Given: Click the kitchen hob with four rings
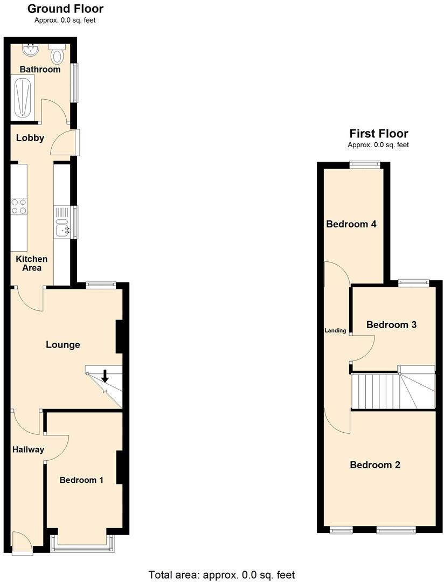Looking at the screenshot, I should pos(19,207).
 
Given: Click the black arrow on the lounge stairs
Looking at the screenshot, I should pos(105,376).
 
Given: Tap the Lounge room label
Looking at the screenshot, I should pos(63,345).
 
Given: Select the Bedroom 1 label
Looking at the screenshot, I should pos(81,480).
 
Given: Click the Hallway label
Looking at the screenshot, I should pos(28,449).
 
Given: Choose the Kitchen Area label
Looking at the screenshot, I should pos(31,264).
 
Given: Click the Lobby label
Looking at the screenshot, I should pos(30,138).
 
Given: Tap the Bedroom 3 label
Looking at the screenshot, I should pos(391,325).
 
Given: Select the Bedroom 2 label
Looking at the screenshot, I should pos(375,465).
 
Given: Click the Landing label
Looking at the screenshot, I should pos(335,330).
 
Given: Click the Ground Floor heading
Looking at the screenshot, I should pos(65,9).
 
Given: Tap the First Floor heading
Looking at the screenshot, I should pos(379,134).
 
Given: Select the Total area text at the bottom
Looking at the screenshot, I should pos(221,575).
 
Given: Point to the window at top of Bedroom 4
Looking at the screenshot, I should pos(365,164).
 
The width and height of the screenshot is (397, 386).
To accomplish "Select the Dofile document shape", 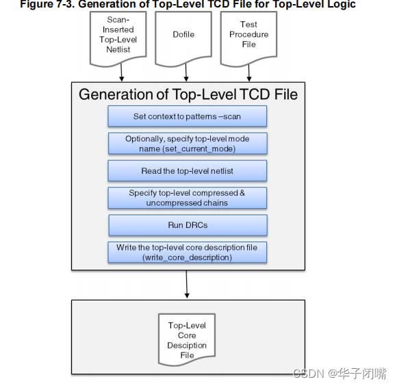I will [183, 36].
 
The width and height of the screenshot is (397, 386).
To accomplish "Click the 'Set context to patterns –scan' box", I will [187, 116].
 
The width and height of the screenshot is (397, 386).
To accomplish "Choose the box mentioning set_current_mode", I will [187, 143].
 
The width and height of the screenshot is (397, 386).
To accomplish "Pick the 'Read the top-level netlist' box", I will [187, 170].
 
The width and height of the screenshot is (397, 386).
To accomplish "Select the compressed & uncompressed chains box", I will [187, 198].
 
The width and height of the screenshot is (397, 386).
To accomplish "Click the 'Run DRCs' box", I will [187, 224].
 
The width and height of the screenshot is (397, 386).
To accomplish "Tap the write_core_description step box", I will [187, 252].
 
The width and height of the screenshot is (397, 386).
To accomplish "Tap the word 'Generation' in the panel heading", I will [114, 94].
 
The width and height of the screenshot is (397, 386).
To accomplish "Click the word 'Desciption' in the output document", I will [187, 346].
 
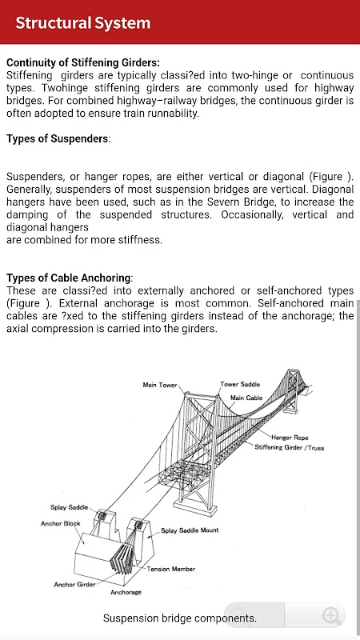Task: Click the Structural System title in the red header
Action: click(83, 23)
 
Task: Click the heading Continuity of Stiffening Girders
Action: click(83, 63)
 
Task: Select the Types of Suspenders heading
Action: click(58, 138)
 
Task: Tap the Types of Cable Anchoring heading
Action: click(70, 278)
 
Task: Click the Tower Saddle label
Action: click(240, 384)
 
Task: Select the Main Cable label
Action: click(246, 398)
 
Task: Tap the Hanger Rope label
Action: click(290, 438)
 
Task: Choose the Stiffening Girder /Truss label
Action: click(289, 448)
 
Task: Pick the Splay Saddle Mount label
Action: click(190, 530)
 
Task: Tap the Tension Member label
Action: click(171, 569)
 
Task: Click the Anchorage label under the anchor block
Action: click(126, 592)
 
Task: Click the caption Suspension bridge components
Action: click(180, 618)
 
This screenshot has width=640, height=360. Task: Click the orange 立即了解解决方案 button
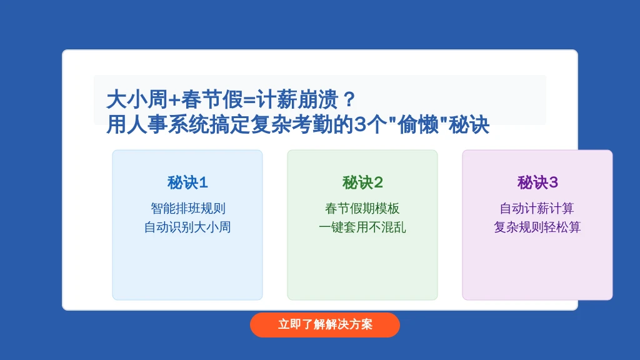(325, 325)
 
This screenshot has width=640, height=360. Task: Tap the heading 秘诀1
(188, 182)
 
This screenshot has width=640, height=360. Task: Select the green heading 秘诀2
(362, 182)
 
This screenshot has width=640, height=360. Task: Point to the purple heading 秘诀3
(538, 182)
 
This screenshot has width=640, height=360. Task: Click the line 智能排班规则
(188, 209)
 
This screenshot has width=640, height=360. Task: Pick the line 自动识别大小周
(188, 227)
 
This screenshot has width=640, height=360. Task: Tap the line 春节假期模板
(362, 209)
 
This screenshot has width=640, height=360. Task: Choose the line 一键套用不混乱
(362, 227)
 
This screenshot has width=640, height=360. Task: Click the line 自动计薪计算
(538, 209)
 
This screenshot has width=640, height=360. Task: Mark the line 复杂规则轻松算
(538, 227)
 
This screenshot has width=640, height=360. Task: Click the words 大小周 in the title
(137, 99)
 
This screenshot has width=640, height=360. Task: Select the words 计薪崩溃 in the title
(297, 99)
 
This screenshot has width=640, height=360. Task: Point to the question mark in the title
(349, 99)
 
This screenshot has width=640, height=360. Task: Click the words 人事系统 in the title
(168, 124)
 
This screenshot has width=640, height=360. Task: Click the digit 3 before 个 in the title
(360, 125)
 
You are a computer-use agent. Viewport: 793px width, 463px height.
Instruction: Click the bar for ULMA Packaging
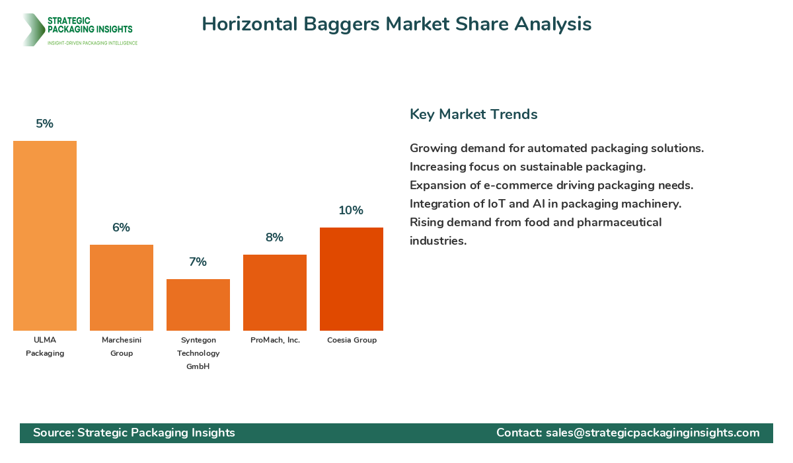coord(45,235)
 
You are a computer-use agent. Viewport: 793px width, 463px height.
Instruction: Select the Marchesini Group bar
coord(122,288)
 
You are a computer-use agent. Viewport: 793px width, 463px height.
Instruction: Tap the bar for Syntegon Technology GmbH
coord(198,305)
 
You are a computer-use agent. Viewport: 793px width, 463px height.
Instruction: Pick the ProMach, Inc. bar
coord(275,292)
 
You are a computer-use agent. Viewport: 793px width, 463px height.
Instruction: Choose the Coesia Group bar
coord(352,279)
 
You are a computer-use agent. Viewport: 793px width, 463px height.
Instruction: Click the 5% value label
coord(45,124)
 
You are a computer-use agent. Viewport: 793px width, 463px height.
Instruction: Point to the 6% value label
coord(122,228)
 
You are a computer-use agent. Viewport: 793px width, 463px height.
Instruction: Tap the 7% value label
coord(198,262)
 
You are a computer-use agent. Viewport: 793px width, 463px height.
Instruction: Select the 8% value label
coord(275,237)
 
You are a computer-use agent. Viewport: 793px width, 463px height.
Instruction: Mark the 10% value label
coord(352,210)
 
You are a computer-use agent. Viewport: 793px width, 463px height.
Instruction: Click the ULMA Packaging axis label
coord(45,347)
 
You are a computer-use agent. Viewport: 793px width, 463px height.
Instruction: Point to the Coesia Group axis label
coord(352,340)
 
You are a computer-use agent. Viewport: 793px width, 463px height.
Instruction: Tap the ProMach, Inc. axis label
coord(275,340)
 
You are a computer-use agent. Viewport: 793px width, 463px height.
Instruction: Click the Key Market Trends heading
coord(473,114)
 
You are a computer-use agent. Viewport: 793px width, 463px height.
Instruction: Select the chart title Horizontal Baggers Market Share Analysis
coord(397,24)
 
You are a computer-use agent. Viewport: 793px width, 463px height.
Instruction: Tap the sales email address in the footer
coord(652,433)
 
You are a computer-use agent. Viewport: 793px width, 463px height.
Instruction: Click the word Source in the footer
coord(53,433)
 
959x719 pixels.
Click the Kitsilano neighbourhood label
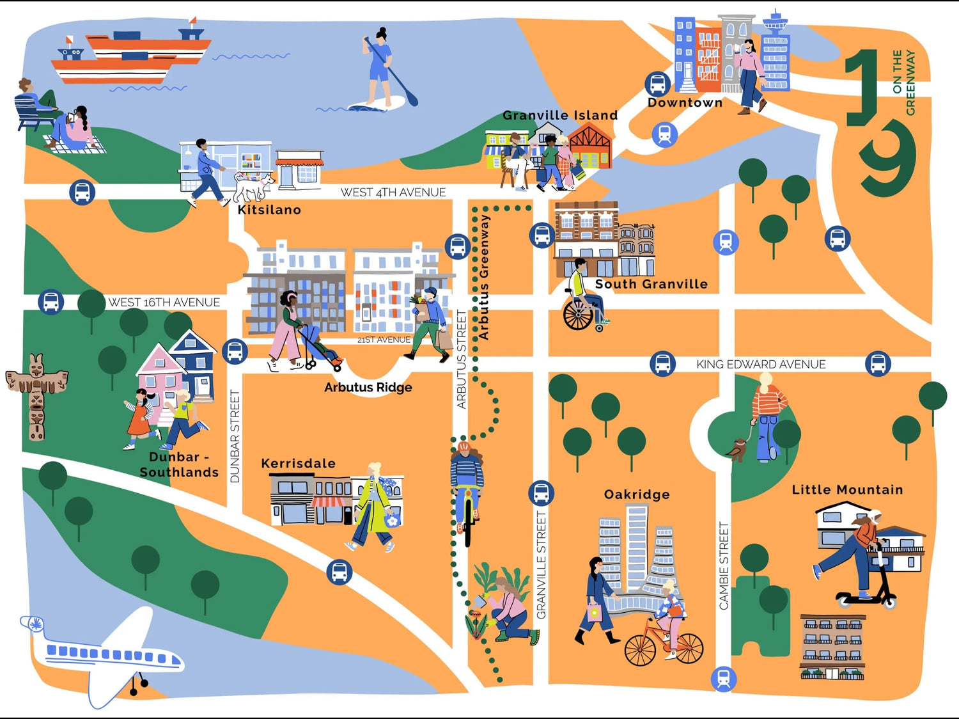pos(269,210)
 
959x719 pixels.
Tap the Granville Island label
pos(560,116)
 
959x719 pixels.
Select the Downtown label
pos(685,103)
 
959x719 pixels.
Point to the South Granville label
pos(651,284)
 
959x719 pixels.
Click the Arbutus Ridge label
pos(368,387)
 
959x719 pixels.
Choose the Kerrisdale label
pos(298,463)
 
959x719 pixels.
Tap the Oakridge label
pos(637,494)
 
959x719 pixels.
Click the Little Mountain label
pos(847,490)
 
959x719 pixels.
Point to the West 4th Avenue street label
pos(393,192)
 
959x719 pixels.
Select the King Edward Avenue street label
pos(761,364)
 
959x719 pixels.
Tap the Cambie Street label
pos(724,565)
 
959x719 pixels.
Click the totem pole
pos(36,397)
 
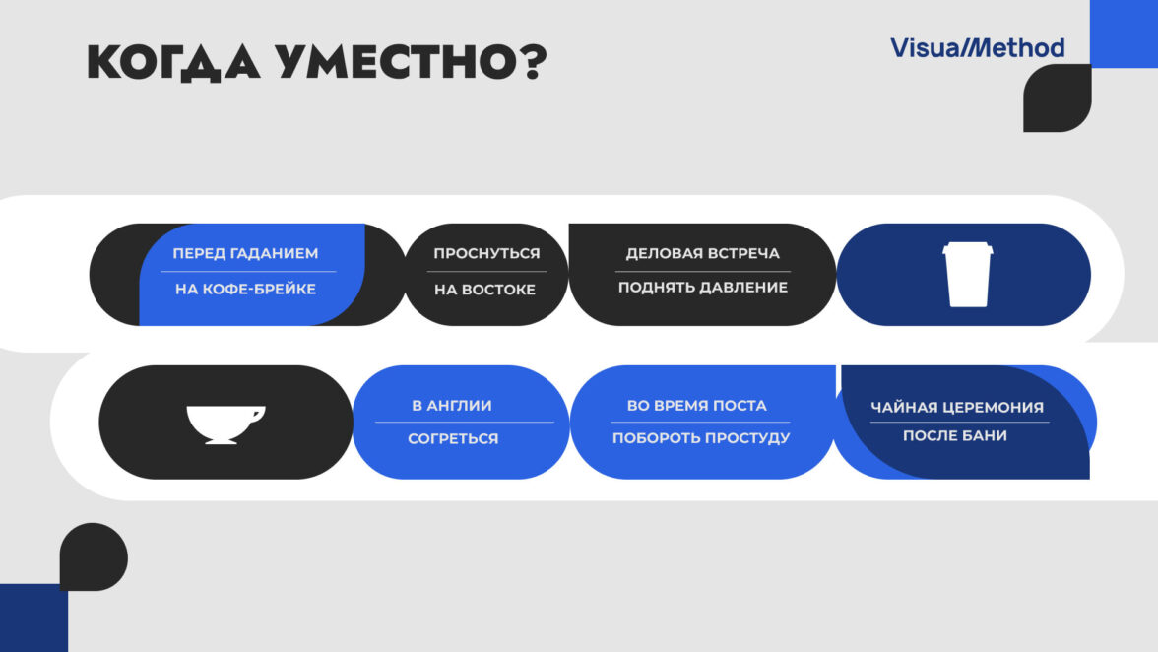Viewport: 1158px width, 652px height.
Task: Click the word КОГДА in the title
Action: (173, 62)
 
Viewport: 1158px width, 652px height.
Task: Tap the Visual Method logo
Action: (977, 48)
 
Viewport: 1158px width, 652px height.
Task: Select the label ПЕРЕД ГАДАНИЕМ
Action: (245, 253)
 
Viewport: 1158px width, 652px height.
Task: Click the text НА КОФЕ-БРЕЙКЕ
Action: (245, 289)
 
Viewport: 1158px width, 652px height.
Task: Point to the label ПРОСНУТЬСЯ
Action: (486, 253)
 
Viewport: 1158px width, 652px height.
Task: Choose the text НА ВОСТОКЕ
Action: (484, 290)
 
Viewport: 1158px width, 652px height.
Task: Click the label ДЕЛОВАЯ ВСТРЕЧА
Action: (702, 253)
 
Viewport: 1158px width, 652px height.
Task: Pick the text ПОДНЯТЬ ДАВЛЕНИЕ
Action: (702, 288)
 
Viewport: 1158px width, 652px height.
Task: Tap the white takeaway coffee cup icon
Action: (967, 275)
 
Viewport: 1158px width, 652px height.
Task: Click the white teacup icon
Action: (225, 424)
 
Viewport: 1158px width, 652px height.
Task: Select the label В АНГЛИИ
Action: (452, 406)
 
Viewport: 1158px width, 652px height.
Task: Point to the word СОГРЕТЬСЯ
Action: (453, 438)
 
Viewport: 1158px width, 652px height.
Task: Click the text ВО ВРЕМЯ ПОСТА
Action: (696, 406)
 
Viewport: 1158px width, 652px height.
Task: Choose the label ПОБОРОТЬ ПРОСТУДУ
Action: (701, 438)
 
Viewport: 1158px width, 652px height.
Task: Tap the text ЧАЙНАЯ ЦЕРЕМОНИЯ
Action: (957, 407)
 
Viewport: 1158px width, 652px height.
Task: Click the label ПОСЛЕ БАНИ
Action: (955, 435)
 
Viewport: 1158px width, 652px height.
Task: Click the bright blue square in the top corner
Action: (1125, 33)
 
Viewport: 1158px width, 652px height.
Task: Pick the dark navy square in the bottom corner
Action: (33, 619)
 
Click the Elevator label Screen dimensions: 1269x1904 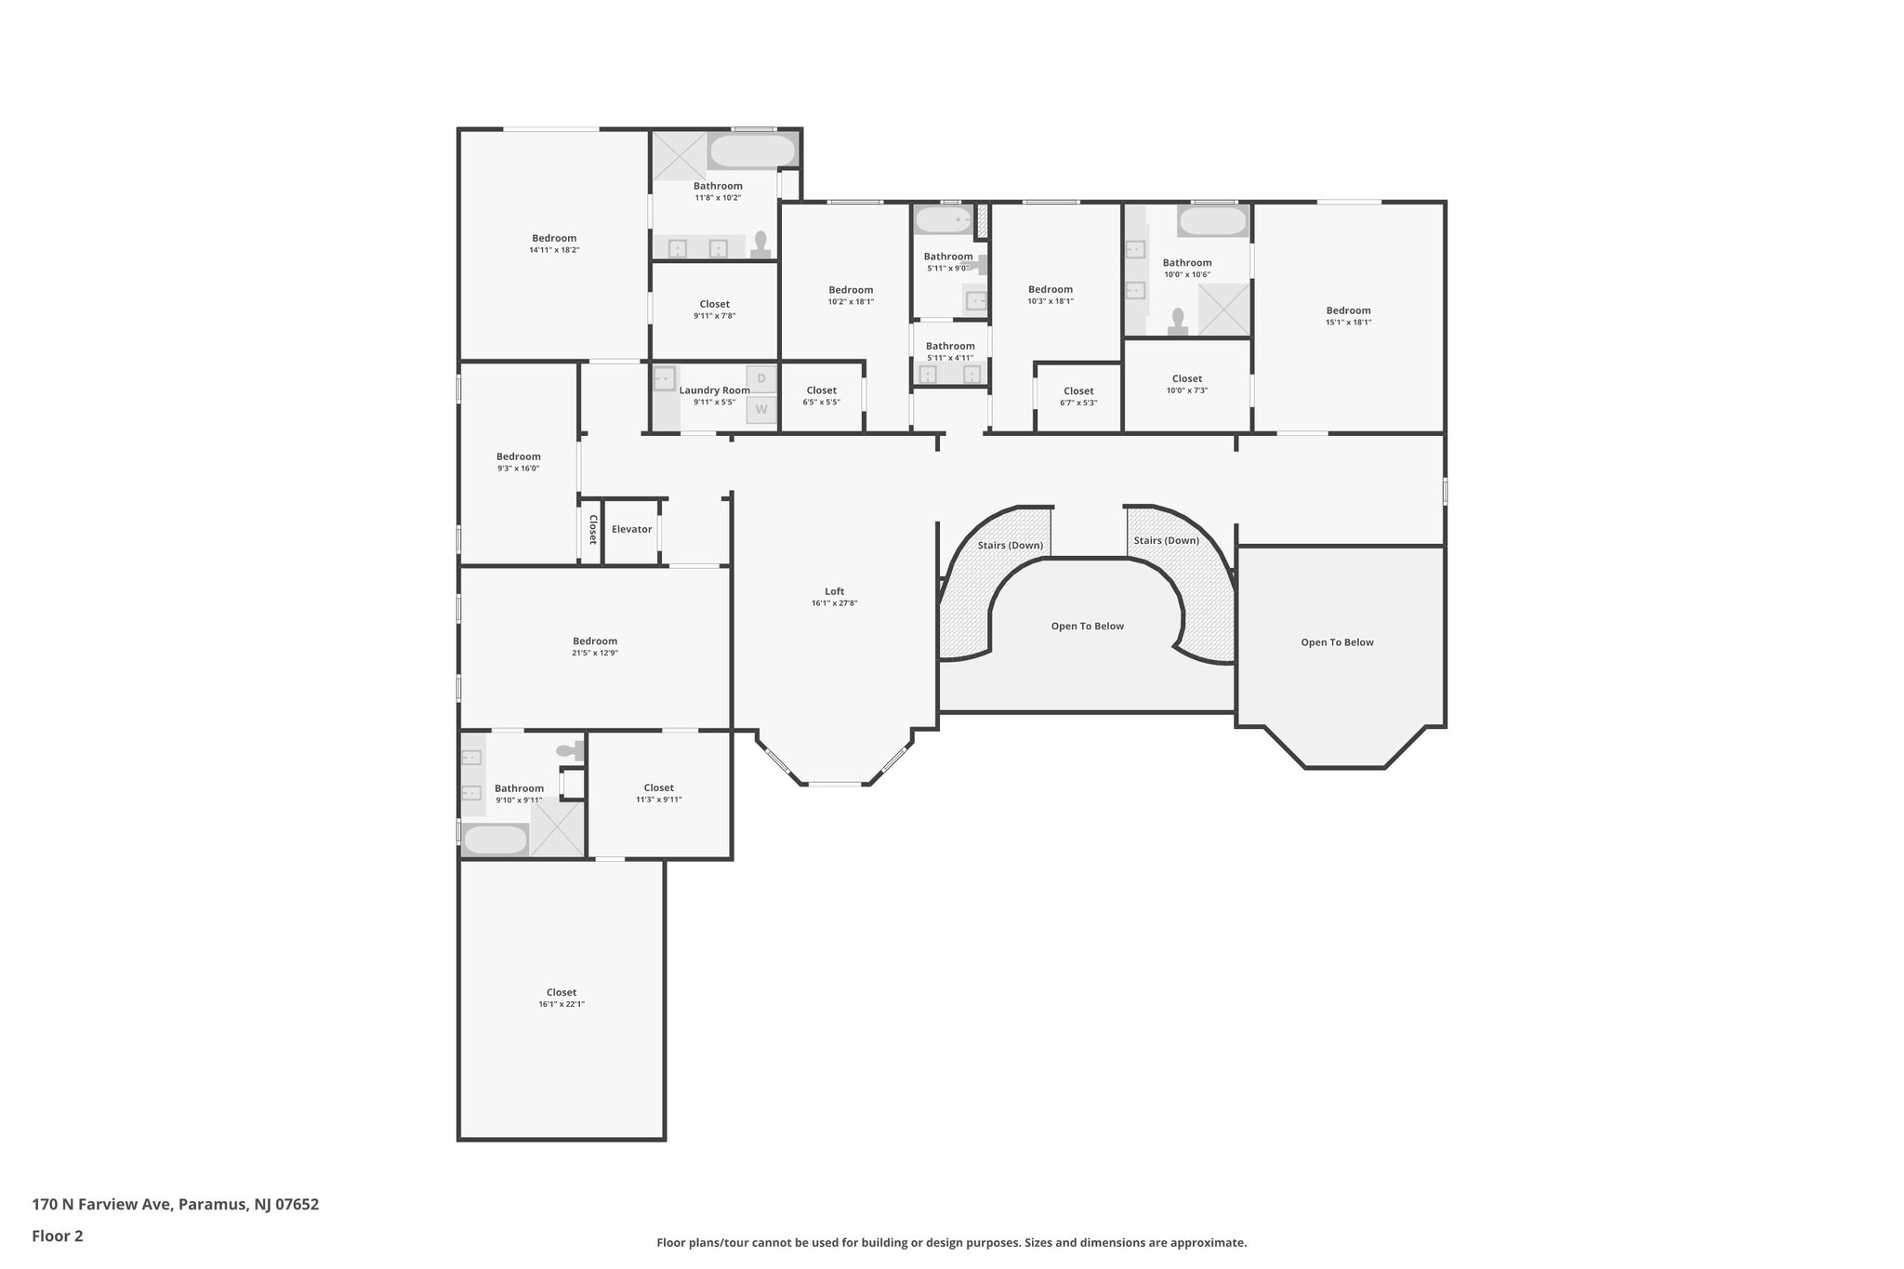click(631, 529)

WHAT IS ASKED
Pull out every line of the material above that contains the string "Cable". Match case exactly.

FINISHED TASK
Task: Tap the Types of Cable Anchoring heading
Task: Select the Main Cable label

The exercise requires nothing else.